# RECORD EXCERPTS

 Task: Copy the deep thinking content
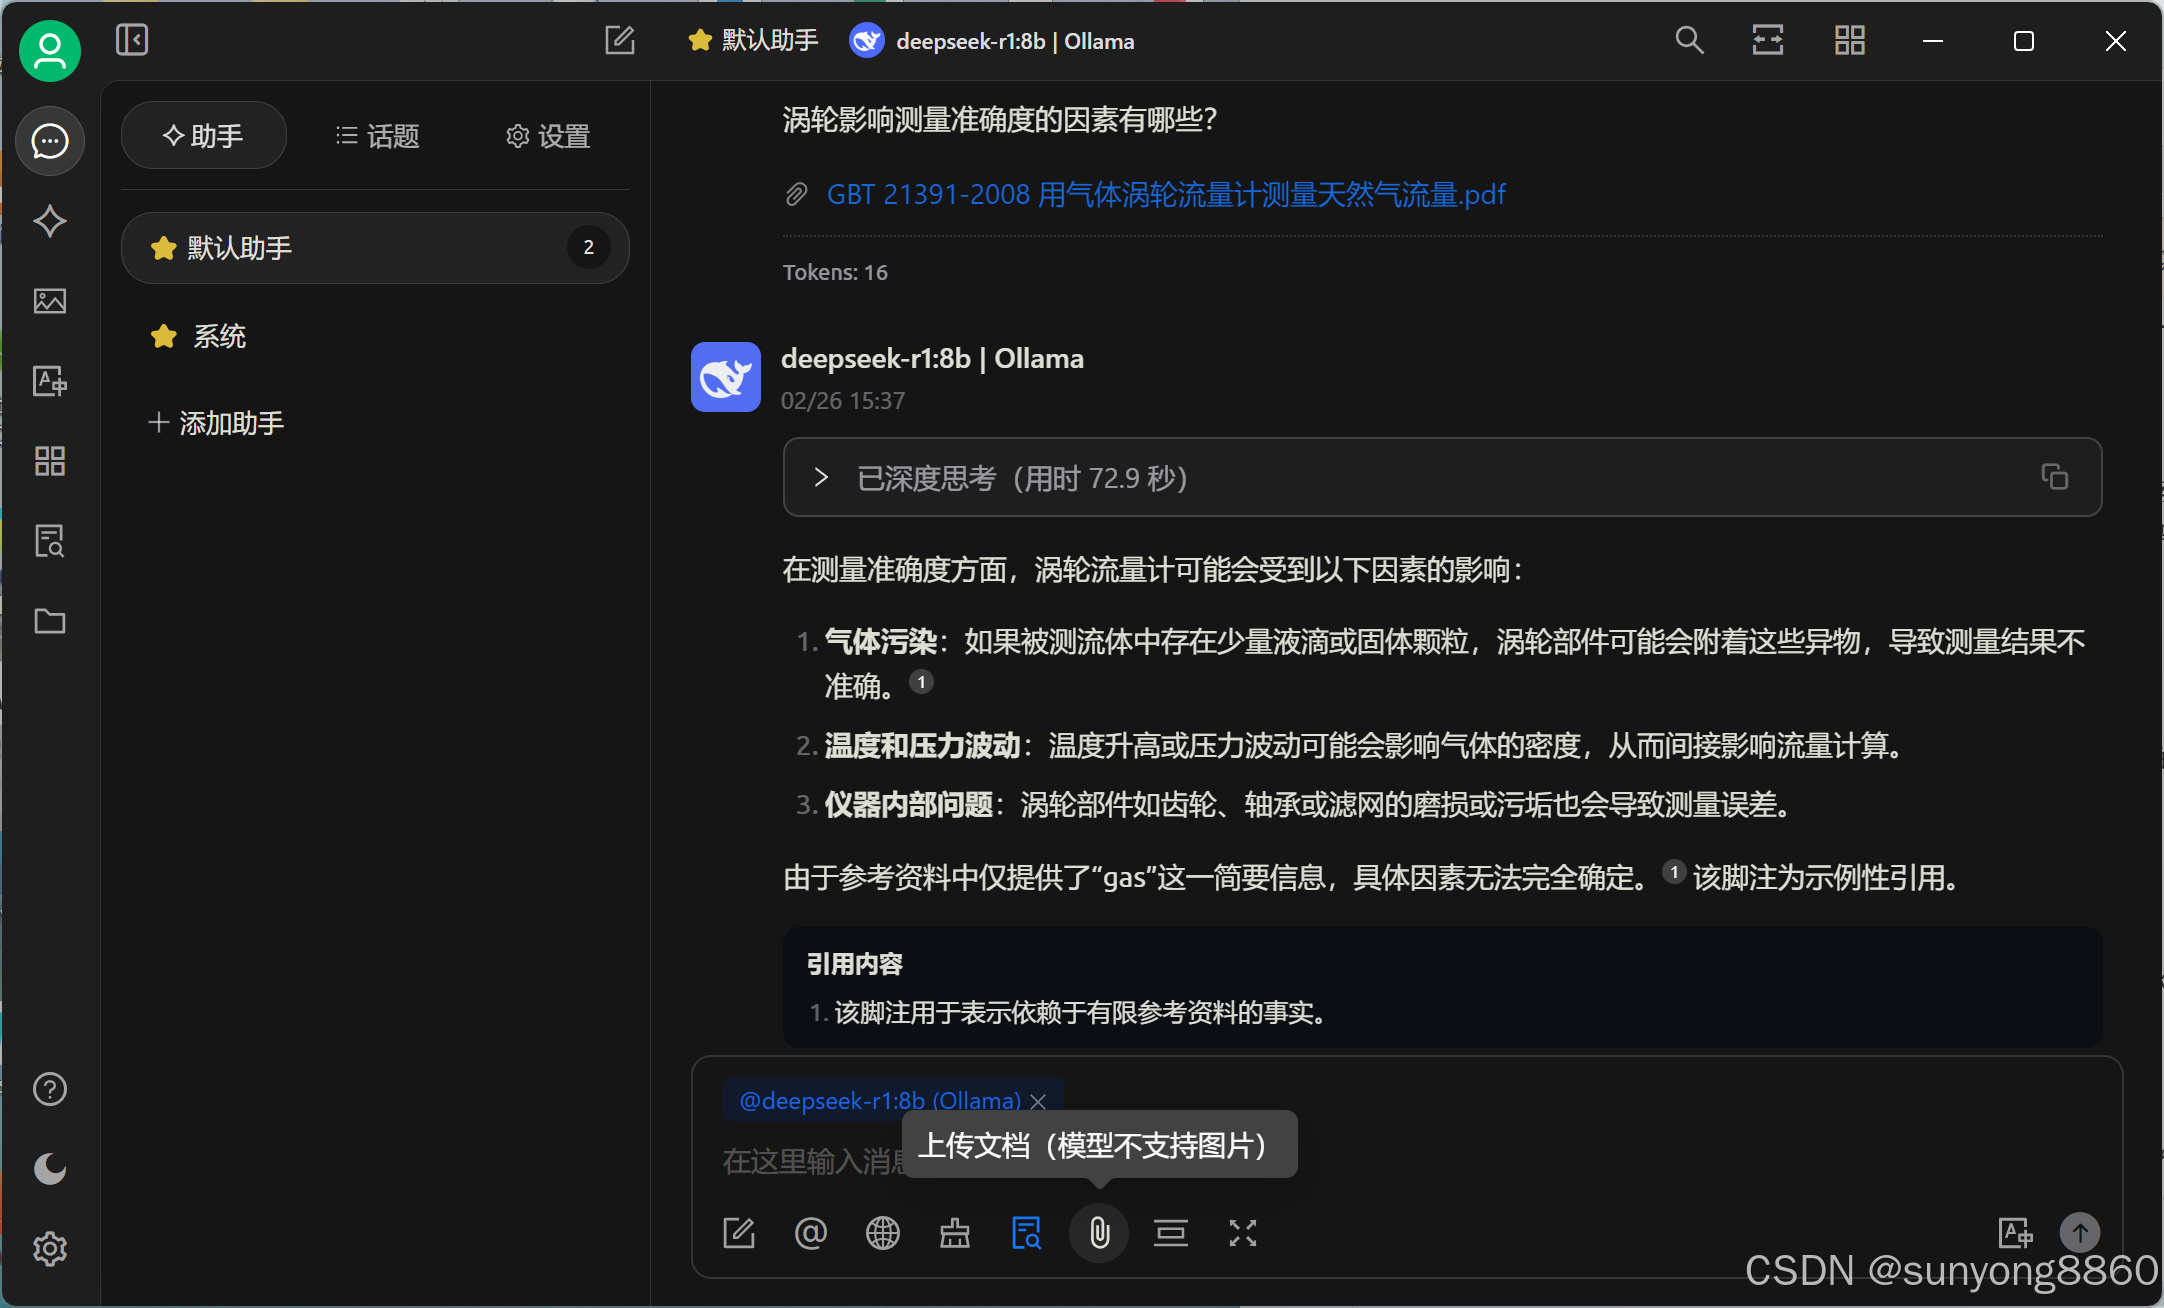[x=2054, y=477]
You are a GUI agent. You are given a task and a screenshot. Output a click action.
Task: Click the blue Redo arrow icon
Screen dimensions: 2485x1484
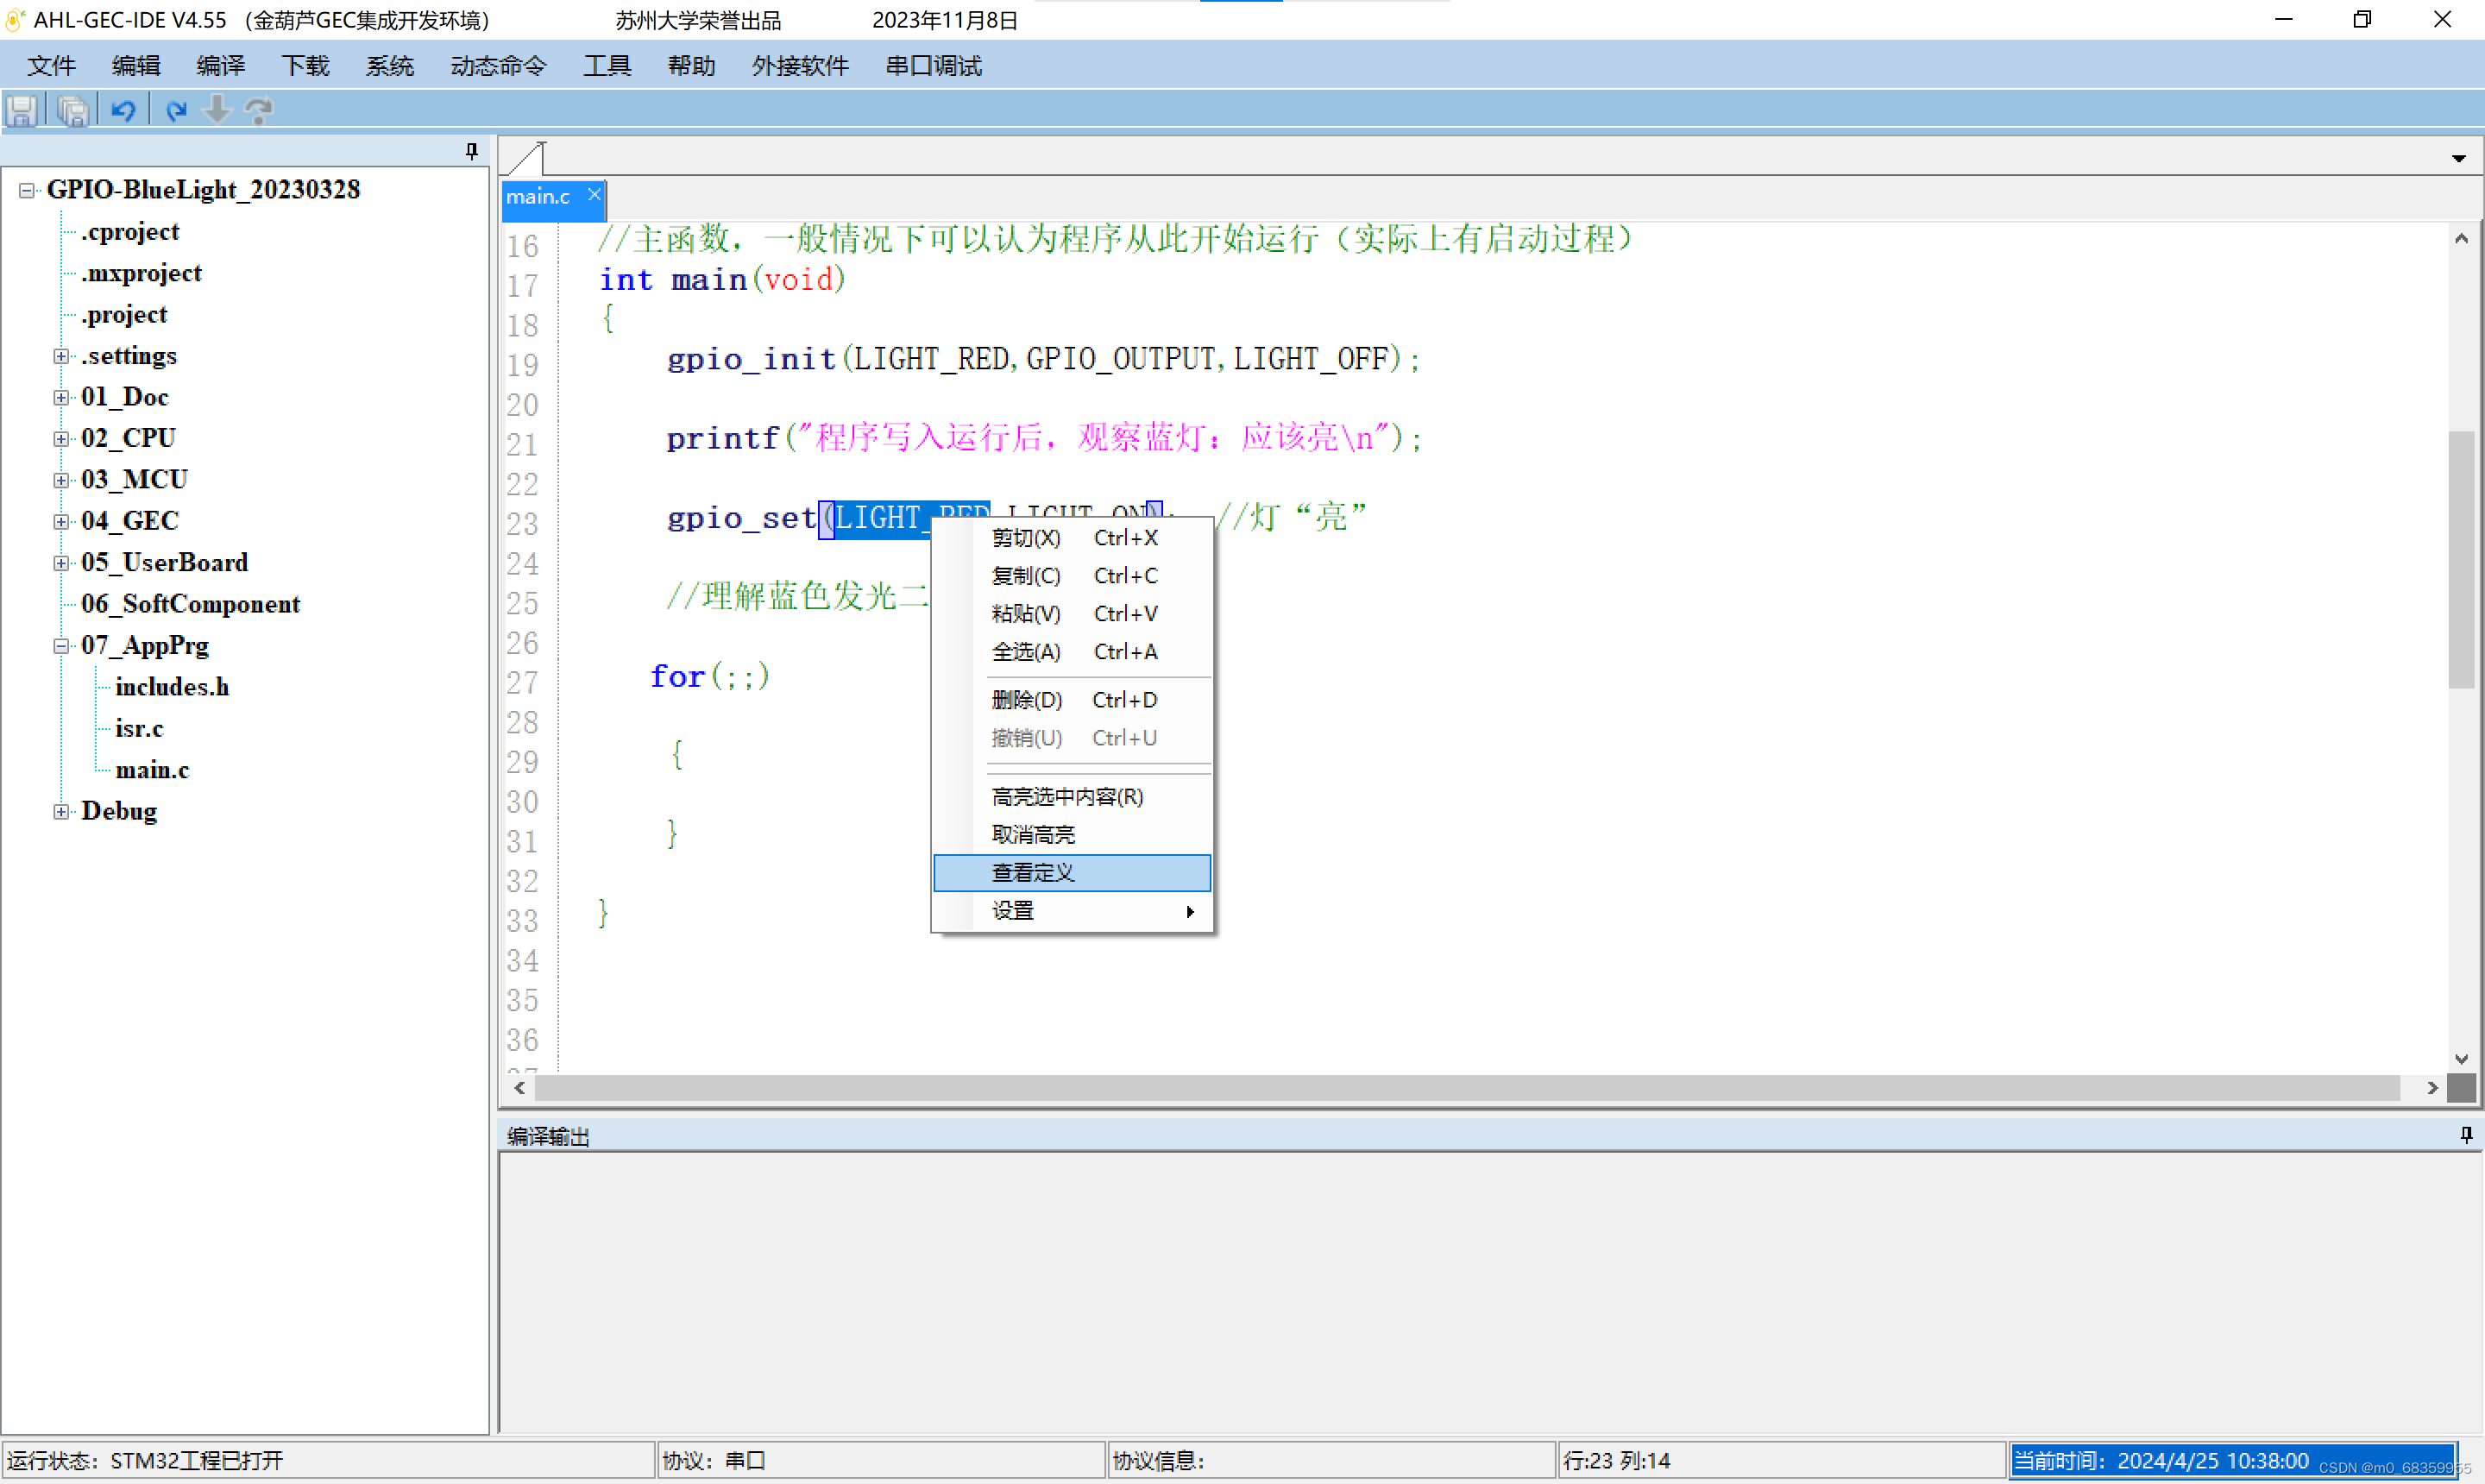click(x=176, y=110)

# EXERCISE PROMPT
Reproduce all entries above exactly, minus the images.

# RESPONSE AREA
 Task: Copy the deep thinking content
[x=2054, y=477]
You are a GUI agent. You are given a task and a screenshot. Output a click action.
Task: Click the blue Redo arrow icon
Screen dimensions: 2485x1484
click(x=176, y=110)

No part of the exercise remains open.